This represents a marked shift from the Bush administration’s previous “hands-off” approach to Middle East peacemaking. An account offered Thursday provided insight into the American actions here as part of the broader, emerging war effort. It also revealed a new American impatience with Sharon, who has enjoyed wide administration support.

As the Americans pressed their case, Arafat quickly realized that he would be viewed as being on the wrong side of the fight against terrorism if he continued to prosecute the year-old Palestinian uprising, diplomatic sources said.

“I think it shook him up,” a Western diplomat said. “He realized that this [the uprising] has got to change or he would be seen as part of the problem.”

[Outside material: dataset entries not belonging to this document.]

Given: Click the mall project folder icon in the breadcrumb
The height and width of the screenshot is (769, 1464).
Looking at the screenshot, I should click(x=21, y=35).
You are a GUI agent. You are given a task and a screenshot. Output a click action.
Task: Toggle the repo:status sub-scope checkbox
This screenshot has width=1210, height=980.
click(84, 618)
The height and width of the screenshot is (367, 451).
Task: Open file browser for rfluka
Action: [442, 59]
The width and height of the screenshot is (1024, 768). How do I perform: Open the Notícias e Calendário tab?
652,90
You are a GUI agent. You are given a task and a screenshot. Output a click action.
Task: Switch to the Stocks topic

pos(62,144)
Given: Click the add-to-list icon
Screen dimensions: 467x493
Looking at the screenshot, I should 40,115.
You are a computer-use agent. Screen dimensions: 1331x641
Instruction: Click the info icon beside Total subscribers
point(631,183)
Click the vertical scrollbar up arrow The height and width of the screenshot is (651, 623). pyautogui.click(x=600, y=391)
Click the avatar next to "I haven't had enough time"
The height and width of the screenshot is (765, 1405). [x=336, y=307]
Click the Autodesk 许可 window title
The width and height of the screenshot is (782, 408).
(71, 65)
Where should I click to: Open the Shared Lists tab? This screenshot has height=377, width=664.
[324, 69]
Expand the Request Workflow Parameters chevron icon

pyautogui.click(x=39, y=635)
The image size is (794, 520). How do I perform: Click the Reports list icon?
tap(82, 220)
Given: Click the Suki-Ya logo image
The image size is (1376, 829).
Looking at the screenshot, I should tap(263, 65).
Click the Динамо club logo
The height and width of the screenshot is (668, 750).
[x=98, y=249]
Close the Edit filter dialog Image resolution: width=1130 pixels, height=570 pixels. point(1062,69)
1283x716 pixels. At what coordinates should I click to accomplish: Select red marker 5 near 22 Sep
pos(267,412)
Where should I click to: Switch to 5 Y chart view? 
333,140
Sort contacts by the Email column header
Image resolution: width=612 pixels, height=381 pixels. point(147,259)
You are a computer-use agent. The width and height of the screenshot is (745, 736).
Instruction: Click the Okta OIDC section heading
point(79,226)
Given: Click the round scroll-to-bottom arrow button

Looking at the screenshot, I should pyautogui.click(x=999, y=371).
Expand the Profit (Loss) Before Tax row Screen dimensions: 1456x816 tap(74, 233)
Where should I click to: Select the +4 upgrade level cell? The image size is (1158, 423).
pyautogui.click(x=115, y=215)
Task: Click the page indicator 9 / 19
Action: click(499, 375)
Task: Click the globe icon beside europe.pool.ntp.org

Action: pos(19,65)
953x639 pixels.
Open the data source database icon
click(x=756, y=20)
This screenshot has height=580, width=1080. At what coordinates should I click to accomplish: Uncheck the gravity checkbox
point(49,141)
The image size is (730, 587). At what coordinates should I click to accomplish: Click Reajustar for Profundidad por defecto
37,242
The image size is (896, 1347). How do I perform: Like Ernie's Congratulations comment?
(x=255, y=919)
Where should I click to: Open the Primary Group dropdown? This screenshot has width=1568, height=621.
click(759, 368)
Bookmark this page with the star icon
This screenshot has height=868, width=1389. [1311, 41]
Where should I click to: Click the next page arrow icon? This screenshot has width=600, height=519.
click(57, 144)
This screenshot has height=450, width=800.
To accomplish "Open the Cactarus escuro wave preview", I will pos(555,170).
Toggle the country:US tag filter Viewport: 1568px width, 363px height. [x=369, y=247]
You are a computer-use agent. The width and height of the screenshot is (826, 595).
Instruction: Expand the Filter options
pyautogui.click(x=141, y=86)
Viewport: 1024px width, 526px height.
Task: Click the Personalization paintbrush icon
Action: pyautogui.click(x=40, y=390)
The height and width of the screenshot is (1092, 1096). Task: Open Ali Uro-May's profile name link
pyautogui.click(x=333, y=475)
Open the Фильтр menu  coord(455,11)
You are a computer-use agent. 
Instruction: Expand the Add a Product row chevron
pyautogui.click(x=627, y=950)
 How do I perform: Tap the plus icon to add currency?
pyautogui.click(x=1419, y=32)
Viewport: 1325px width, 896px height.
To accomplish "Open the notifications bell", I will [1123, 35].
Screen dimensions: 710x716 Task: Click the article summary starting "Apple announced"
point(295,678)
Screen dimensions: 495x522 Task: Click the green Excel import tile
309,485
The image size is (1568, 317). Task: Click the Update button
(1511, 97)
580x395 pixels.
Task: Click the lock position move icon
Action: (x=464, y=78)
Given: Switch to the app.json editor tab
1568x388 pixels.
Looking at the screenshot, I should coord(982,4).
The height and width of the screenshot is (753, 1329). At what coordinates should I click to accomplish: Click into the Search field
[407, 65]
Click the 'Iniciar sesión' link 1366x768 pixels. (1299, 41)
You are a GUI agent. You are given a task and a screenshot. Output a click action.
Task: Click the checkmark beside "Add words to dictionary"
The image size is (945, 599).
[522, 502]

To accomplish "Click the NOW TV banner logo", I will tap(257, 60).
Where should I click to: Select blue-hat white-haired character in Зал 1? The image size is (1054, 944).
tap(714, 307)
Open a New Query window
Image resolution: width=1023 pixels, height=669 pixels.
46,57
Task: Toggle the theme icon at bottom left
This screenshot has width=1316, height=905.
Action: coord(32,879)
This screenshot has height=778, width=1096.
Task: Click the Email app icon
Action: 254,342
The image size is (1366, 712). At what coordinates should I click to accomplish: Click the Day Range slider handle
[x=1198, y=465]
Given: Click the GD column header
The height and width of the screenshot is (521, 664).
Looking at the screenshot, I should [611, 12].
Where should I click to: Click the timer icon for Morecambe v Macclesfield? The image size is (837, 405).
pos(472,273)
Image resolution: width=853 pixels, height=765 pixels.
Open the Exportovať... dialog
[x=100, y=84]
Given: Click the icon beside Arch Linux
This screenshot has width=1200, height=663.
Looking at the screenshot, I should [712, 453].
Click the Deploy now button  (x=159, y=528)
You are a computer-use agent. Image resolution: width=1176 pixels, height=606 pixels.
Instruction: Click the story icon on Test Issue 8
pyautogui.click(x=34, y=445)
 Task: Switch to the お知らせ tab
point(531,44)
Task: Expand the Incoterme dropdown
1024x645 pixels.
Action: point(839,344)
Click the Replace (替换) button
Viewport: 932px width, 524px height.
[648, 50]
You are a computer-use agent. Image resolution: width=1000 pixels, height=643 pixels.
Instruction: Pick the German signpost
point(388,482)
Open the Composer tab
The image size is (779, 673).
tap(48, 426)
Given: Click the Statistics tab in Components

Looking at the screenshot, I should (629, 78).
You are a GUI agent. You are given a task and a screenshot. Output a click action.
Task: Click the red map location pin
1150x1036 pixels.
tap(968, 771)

Sharon presented a tougher case for Powell and the Americans, the diplomat said.

“I don’t think he yet sees an opportunity,” said the official, who requested anonymity. “The mistrust is still deep enough that he sees it as a problem rather than the other way around. He wants Arafat to undo what he’s done in the last year.”

Last Friday, President Bush spoke to Sharon by telephone, imploring him to allow truce talks between Peres and Arafat. Sharon flatly refused. But two days later, apparently aware that he had gone too far in snubbing Bush at a time of crisis, Sharon offered to call off Israel’s military offensives and eventually allow talks to go ahead.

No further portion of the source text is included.